__ABOUT THIS EXERCISE__. Counting only lines that contain "will", how many are there in the records below? Give the figure alone.
==================================================
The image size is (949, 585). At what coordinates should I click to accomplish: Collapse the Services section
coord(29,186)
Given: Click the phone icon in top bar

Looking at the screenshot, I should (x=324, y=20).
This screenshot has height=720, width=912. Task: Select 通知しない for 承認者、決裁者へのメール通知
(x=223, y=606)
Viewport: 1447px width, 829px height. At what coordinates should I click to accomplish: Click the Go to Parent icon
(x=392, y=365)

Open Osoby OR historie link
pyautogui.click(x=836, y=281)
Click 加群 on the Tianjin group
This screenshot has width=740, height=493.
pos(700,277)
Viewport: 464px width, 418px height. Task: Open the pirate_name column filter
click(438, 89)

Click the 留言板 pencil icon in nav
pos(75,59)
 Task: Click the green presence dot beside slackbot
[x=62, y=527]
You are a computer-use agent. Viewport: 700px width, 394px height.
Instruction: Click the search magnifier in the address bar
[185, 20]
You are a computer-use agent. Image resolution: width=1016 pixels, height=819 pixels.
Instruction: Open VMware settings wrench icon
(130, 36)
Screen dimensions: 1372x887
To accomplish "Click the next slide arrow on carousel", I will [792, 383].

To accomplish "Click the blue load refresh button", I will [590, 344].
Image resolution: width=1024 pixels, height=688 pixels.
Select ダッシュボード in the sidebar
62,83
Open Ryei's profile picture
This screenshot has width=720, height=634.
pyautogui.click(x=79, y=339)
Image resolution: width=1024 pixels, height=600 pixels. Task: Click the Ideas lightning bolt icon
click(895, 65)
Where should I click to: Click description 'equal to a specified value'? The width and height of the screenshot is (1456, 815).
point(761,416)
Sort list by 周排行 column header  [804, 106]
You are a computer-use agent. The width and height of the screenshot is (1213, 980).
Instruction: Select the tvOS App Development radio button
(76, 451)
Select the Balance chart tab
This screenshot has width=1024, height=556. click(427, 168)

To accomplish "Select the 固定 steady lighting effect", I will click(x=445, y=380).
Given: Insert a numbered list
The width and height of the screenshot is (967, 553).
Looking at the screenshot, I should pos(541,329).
==================================================
__TASK RESPONSE__. 3